No matter who you are, no matter what conference you play for, you’re gonna have a least one butt game on your yearly slate. I don’t make the rules. That’s reality. Let’s look at the worst in the Sun Belt – the ass-iest of ass for each team.

Appalachian State vs. Gardner-Webb, September 2

The Mountaineers belch this frog onto the turd pile immediately, blunting their skills on the dull flesh of the Bulldogs before a bored and bearded audience in Boone.

Coastal Carolina vs. Duquesne, September 16

Go get a life, loser, if you even know Duquesne fielded a football team or if you know how to pronounce “Duquesne.”

Georgia Southern at Ball State, September 23

Sure, the Eagles open the season with a butt game against The Citadel, but man, try getting up for a road game against Ball State, where it will likely already be as cold as Poseidon’s balls.

Georgia State vs. Rhode Island, August 21

Two states that I always forget are states: Delaware and Rhode Island. Hey, Panthers, just because you schedule somebody for basketball doesn’t mean you owe them a football game. Thanks for ruining August.

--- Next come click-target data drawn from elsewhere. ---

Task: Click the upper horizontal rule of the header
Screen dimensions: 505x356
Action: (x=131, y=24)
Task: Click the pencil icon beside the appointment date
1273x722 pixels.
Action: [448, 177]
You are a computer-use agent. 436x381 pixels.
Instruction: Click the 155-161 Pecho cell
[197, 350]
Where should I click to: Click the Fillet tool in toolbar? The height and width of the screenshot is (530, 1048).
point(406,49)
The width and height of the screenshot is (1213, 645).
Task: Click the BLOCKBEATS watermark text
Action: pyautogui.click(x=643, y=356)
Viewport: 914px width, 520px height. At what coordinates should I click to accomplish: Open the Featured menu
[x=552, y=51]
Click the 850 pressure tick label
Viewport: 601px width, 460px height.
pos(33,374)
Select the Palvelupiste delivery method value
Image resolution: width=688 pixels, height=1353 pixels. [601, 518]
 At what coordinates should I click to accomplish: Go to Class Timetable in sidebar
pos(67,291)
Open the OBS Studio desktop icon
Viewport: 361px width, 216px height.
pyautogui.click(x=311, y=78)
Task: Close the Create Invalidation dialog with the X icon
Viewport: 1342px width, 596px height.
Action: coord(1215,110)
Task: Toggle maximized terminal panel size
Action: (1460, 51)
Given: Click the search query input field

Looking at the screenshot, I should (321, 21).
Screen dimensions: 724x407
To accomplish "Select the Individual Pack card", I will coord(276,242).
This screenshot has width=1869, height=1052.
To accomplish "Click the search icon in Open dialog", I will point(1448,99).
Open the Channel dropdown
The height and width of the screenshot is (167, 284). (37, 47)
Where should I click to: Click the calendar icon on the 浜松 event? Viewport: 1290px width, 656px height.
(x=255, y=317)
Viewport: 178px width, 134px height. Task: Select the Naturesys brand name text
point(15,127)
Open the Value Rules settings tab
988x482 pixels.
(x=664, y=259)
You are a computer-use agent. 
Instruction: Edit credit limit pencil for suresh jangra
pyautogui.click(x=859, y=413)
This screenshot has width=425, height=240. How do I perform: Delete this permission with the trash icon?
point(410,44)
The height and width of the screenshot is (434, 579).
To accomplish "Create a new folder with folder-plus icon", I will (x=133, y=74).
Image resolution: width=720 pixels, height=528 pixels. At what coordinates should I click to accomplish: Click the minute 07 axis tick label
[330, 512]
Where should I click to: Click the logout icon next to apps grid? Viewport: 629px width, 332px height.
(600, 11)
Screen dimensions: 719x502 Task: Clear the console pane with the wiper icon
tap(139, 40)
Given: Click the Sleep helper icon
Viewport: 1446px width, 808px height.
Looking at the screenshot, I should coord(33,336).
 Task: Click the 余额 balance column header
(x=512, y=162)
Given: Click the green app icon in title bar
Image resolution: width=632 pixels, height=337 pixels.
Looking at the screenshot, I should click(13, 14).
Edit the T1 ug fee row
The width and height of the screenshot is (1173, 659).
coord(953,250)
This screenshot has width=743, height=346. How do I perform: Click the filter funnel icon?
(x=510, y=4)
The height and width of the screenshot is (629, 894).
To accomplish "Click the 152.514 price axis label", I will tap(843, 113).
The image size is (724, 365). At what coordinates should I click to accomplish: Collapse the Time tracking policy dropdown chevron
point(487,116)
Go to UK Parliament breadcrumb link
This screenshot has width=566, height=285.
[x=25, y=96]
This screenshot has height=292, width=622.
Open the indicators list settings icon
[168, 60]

James Madison vs. Bucknell, September 2

Pan’s Golden Flute, why the hell are the Dukes playing Bucknell? Only man servants and double agents graduate from Bucknell. How about vetting your opponent before scheduling them, Jimmy Mads?

Marshall vs. Albany, September 2

Albany can’t even stand up to Goneril let alone put an end to the Thunder Herd’s ground game, but I’m sure Marshall already knew that.

Old Dominion vs. Texas A&M-Commerce, September 23

Admittedly more interesting than playing Texas A&M-Texas A&M.

Arkansas State at UMASS, September 30

I’d rather rub my face in Hephaestus neck beard than watch this shit ass game.

Louisiana vs Northwestern State, September 2

I was going to google “where is northwestern state” and then I realized that I’m a man with real things to do, like drink a quart of water from Camp Lejeune.

ULM vs Lamar, September 9

Only serial killers and casket salesmen are named “Lamar.”

South Alabama vs, Southeastern Louisiana, September 9

Why Southeastern Louisiana and not Northwest Buttplug State International? Relax. I made that up. It’s just Northwest Buttplug State.

Southern Miss vs. Alcorn State, September 2

I’ll bet whoever scheduled this game is currently serving time in a Turkish prison. But not for committing crime; he just likes hanging out in Turkish prison.

Texas State at ULM, October 14

Ha ha, both of these teams are ass! Ha! Burn!


Man, I gots to admit, all of Troy’s games are interesting. Good work. Well done. You destroyed my column.